Reformas insuficientes

Precisamente, para tratar de moderar esta factura el Ejecutivo incluyó en la reforma de las pensiones de 2013 el denominado factor de sostenibilidad, que entrará en vigor en 2019 y que vincula el cálculo de la prestación a la esperanza de vida. Una fórmula que provocará una reducción de la pensión y que ha sido criticada por la oposición y es una de las causas de las multitudinarias manifestaciones de protesta de las últimas semanas.

Ante este panorama nada halagüeño, el FMI considera positiva la incorporación al mercado laboral de trabajadores extranjeros. "La inmigración puede aliviar la presión del envejecimiento de la población y contribuir a otros beneficios a largo plazo, como un mayor crecimiento y productividad", sostiene en el estudio. Algo que parece complicado de conseguir en un contexto internacional de exaltación nacionalista que atraviesan EE UU o países europeos con el ascenso de partidos populistas de extrema derecha.

Consciente de esta situación, el organismo reconoce que la llegada de inmigrantes puede provocar "desafíos y generar un rechazo político", pero también insiste en que "puede ser un beneficio para los países receptores". De hecho, el informe recuerda que la mitad del crecimiento de la población en las economías avanzadas a lo largo de las últimas tres décadas proviene de la inmigración. "Cualquier esfuerzo para frenar la migración internacional agravaría aún más la presión demográfica", concluye.

Trabajar más años

El FMI también pone sobre la mesa otras medidas para tratar de mitigar el efecto del envejecimiento de la población en el mercado laboral. Entre ellas, apuesta por postergar las jubilaciones; o bien reduciendo los incentivos de las prejubilaciones o elevando la edad legal de retiro. Algo que en España ya se ha hecho al aumentar progresivamente la edad de 65 a 67 años, un tope que se alcanzará en 2027. En cualquier caso, el estudio considera necesario tener en cuenta que estos cambios no pongan en riesgo a las personas "más vulnerables".

Sin embargo, estas medidas no son efectivas, ya que menos del 3% de los mayores de 65 años siguen en el mercado de trabajo, y la edad real de jubilación en España sigue estando por debajo de los 65 años.El Fondo también considera que sería positivo abordar cambios fiscales para reducir los impuestos que gravan a los trabajadores, así como "fortalecer" las políticas que mejoran el proceso de búsqueda de empleo para alentar a las personas a seguir trabajando en caso de quedarse en paro.

Asimismo, el FMI considera fundamental seguir incrementando la incorporación de la mujer en el mercado laboral.
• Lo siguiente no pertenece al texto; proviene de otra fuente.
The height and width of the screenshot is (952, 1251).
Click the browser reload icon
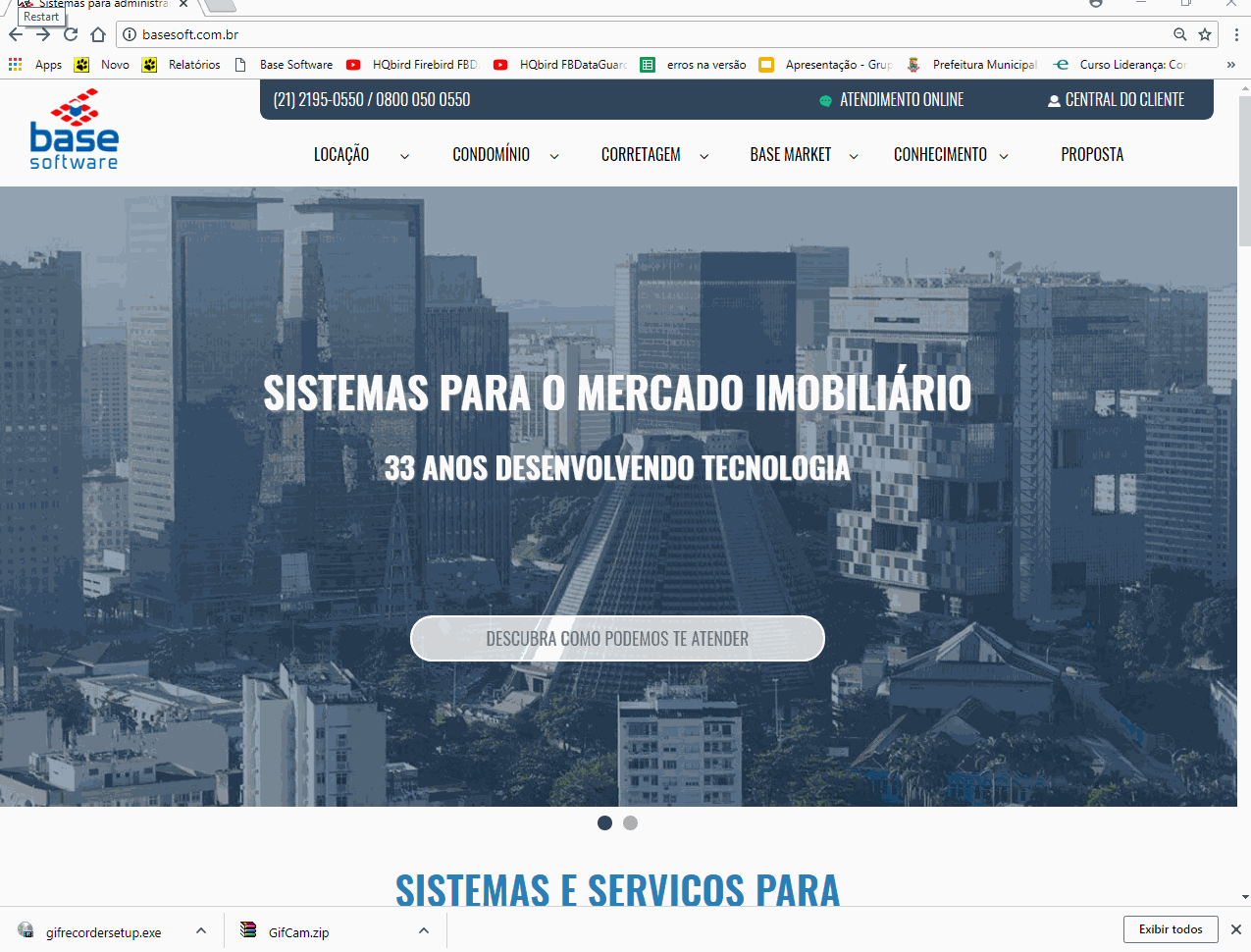[x=71, y=34]
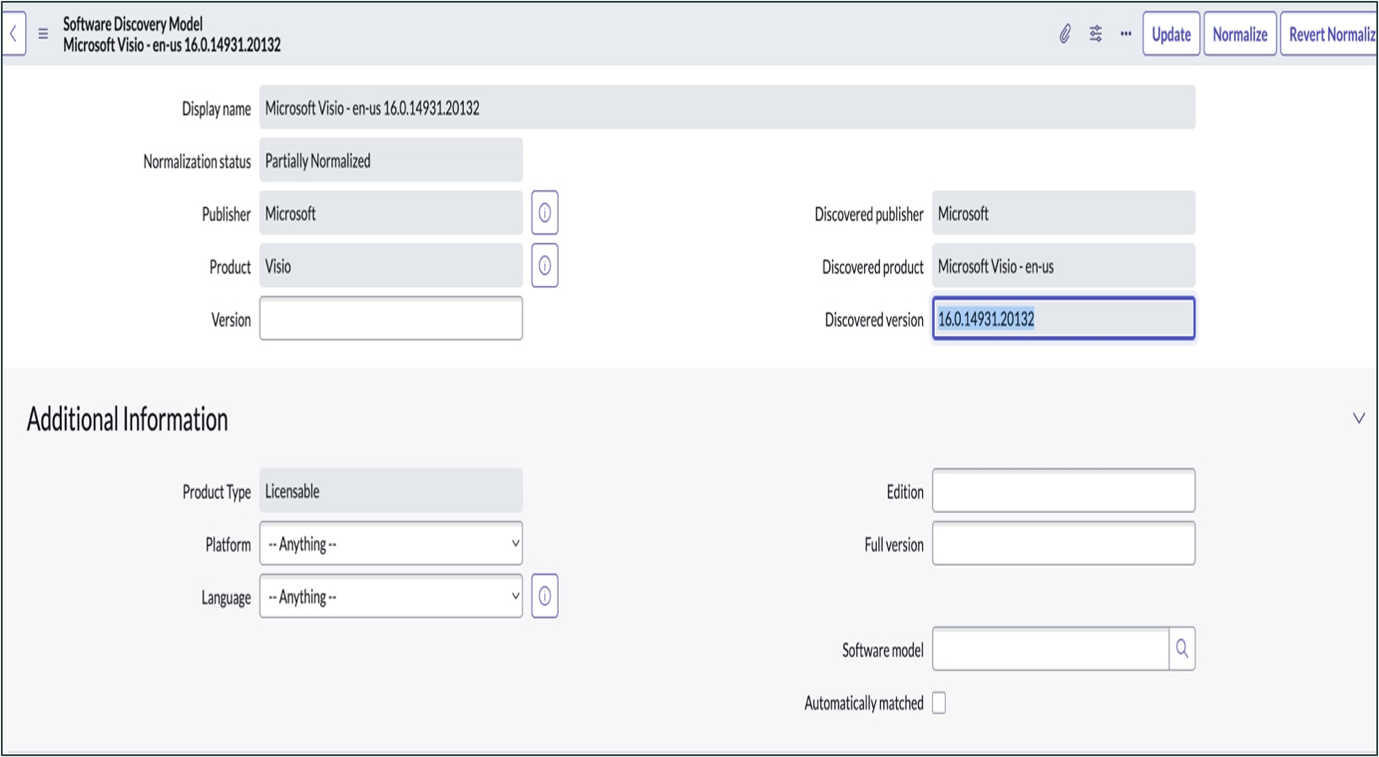The width and height of the screenshot is (1379, 757).
Task: Check the Automatically matched checkbox
Action: point(938,703)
Para ello, apuesta por la "efectividad" de las políticas de conciliación. Entre ellas, ayudas para el cuidado de los hijos o para la educación infantil, así como flexibilidad en el trabajo y un aumento de los permisos de paternidad. En este sentido, el Gobierno de Rajoy ya prevé en su proyecto de Presupuestos incrementar las ayudas a las familias numerosas, así como un cheque de hasta 1.000 euros anuales para gastos de guardería a las madres trabajadoras.